SHORT EXERCISE
Convert the listing below into a JSON list of strings, with one string per line and blank lines omitted. Leave the pictures out of the result.

:: PROVIDED ENTRIES

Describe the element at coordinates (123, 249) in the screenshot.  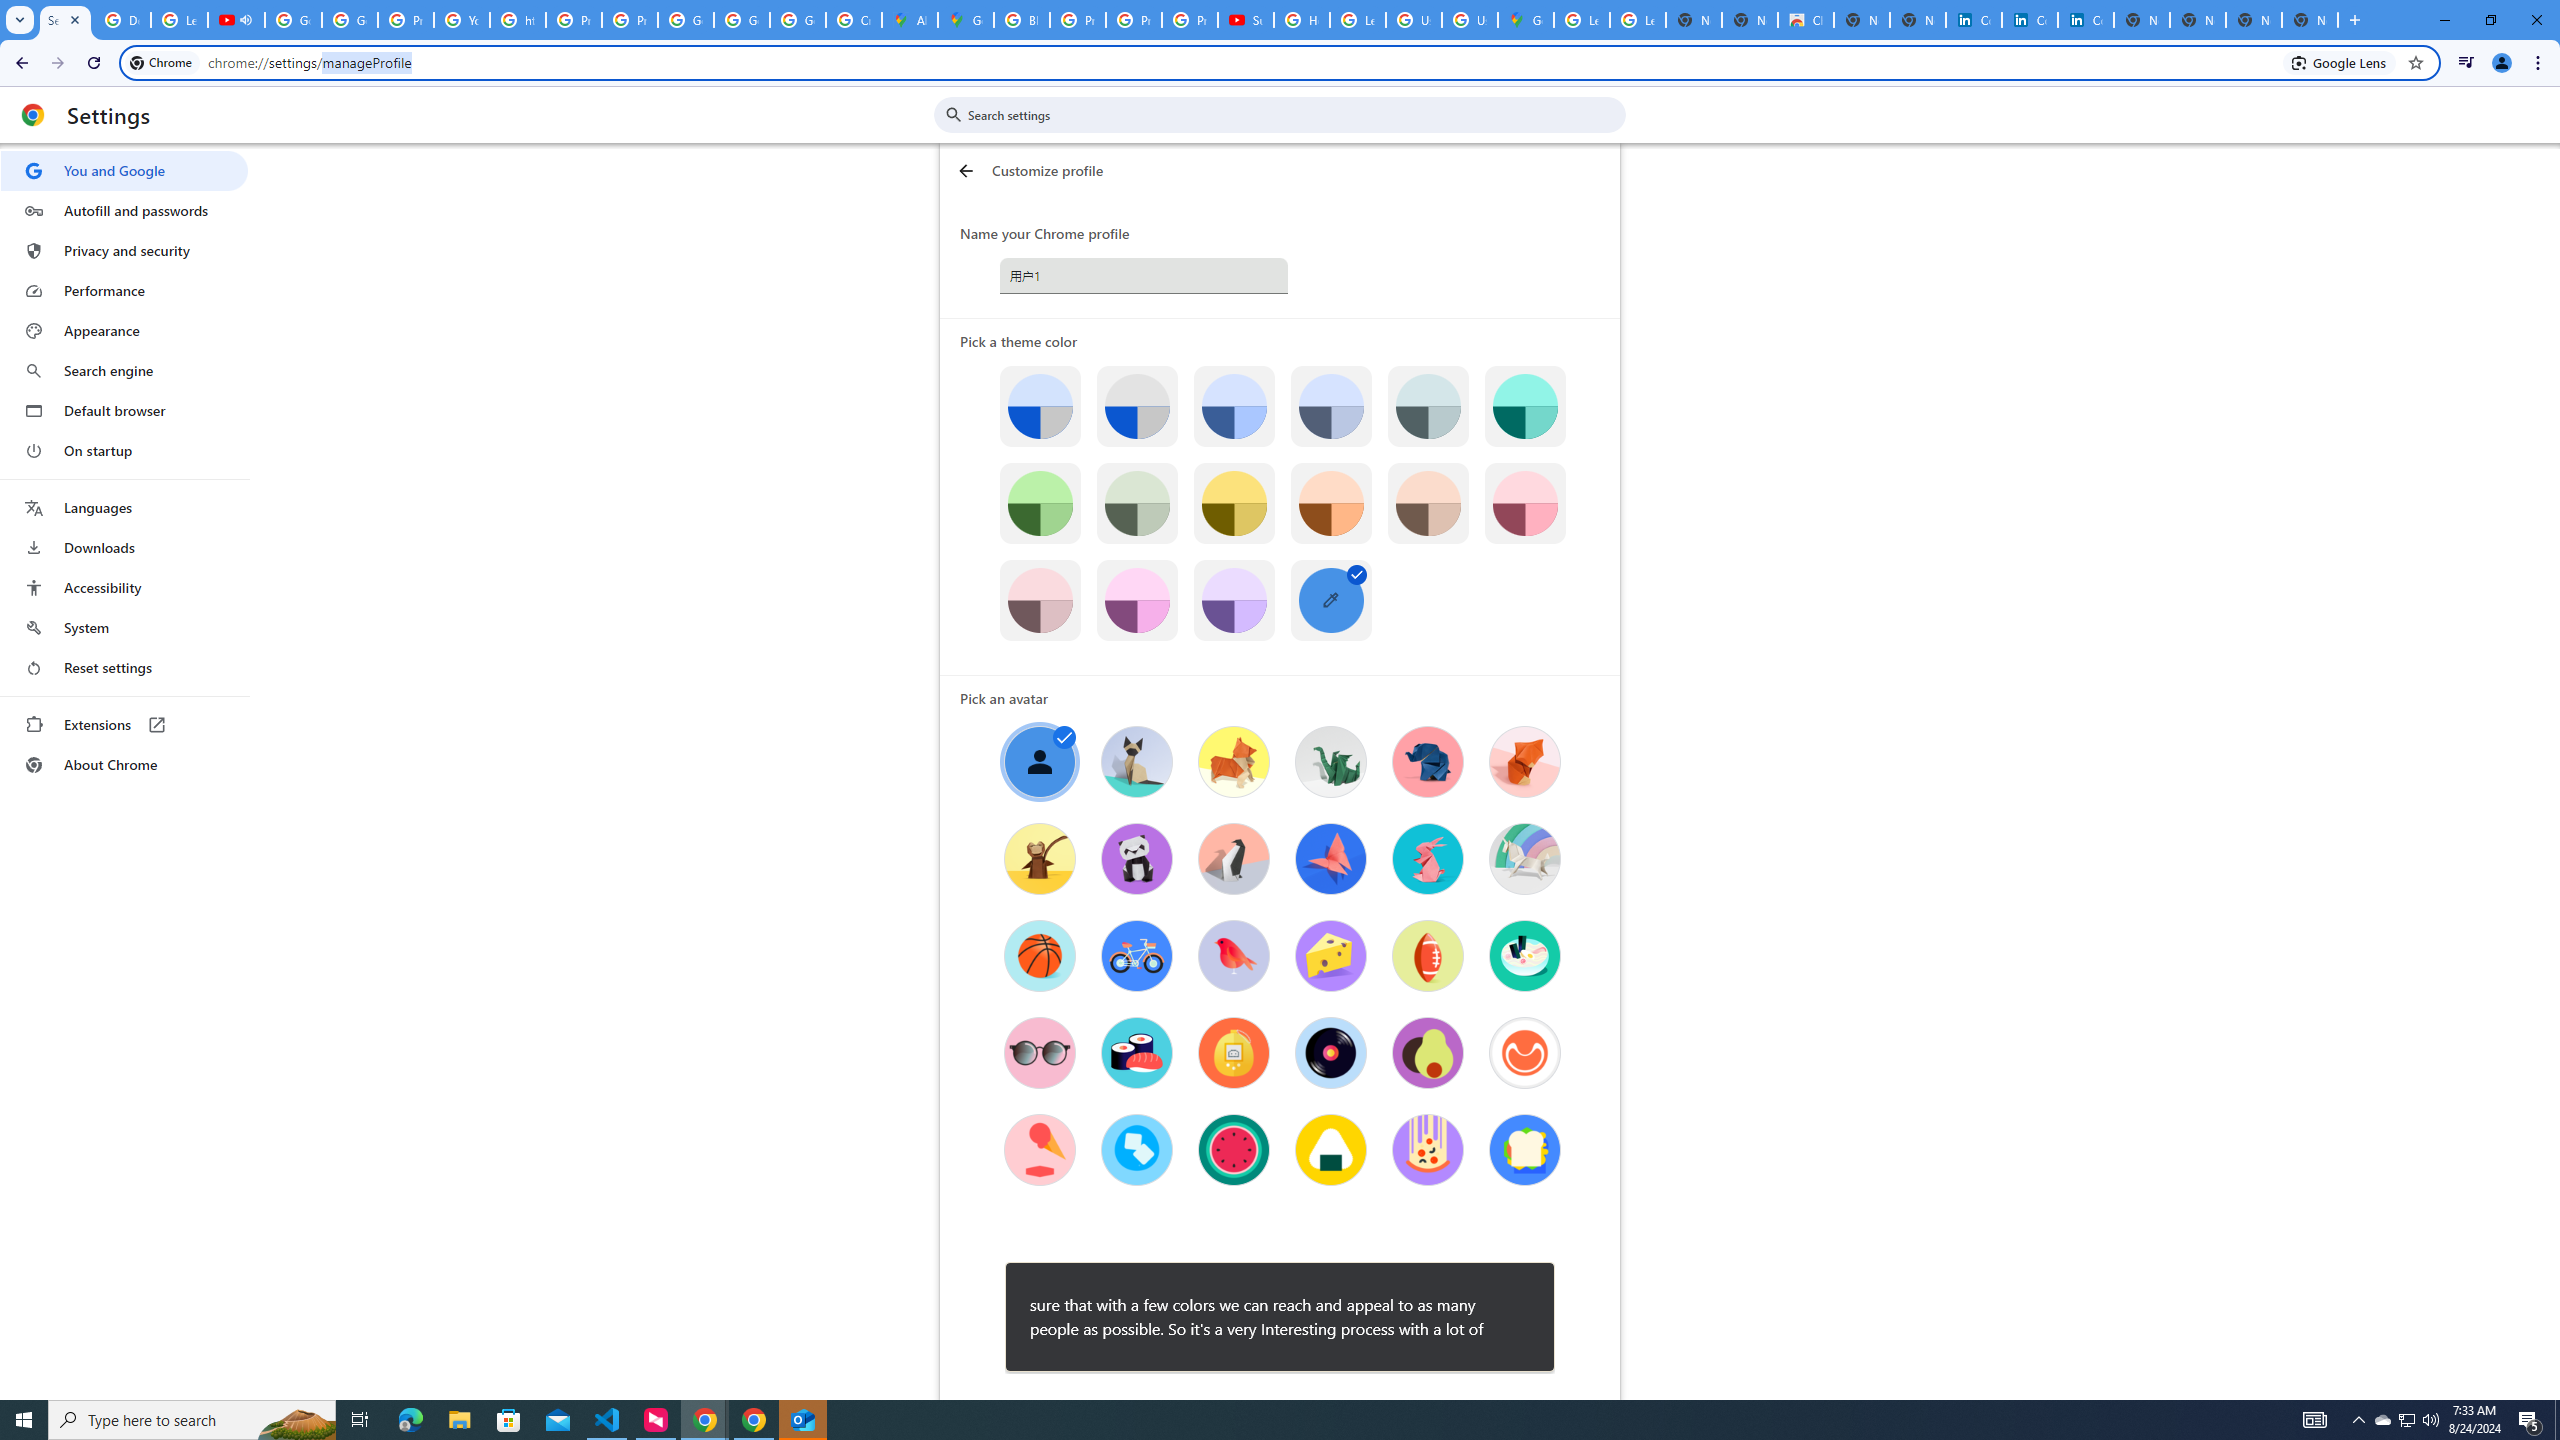
I see `'Privacy and security'` at that location.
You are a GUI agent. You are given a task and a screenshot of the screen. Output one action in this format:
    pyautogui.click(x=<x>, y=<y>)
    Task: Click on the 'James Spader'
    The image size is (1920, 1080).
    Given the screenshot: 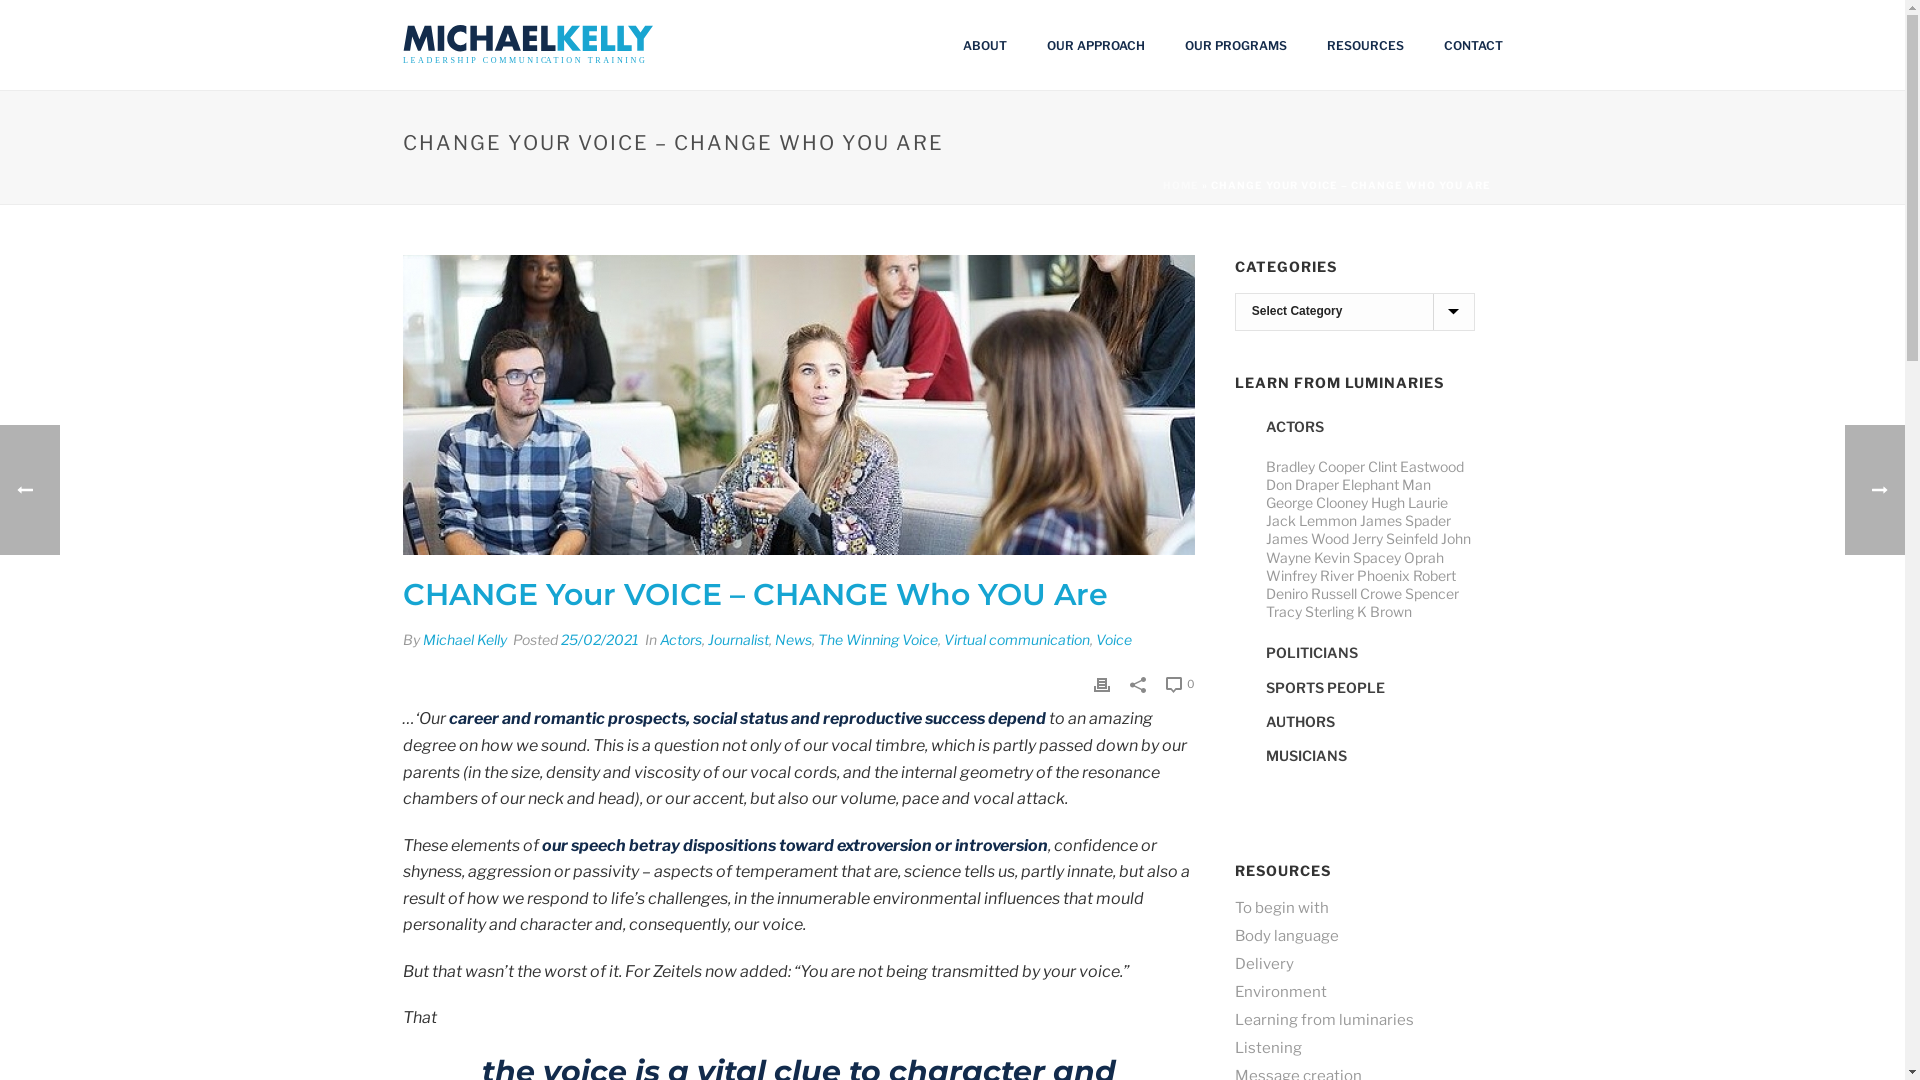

::::

THE RESPONSE
[
  "Describe the element at coordinates (123, 249) in the screenshot.  ",
  "I see `'Privacy and security'` at that location.",
  "You are a GUI agent. You are given a task and a screenshot of the screen. Output one action in this format:",
  "    pyautogui.click(x=<x>, y=<y>)",
  "    Task: Click on the 'James Spader'",
  "    The image size is (1920, 1080).",
  "    Given the screenshot: "
]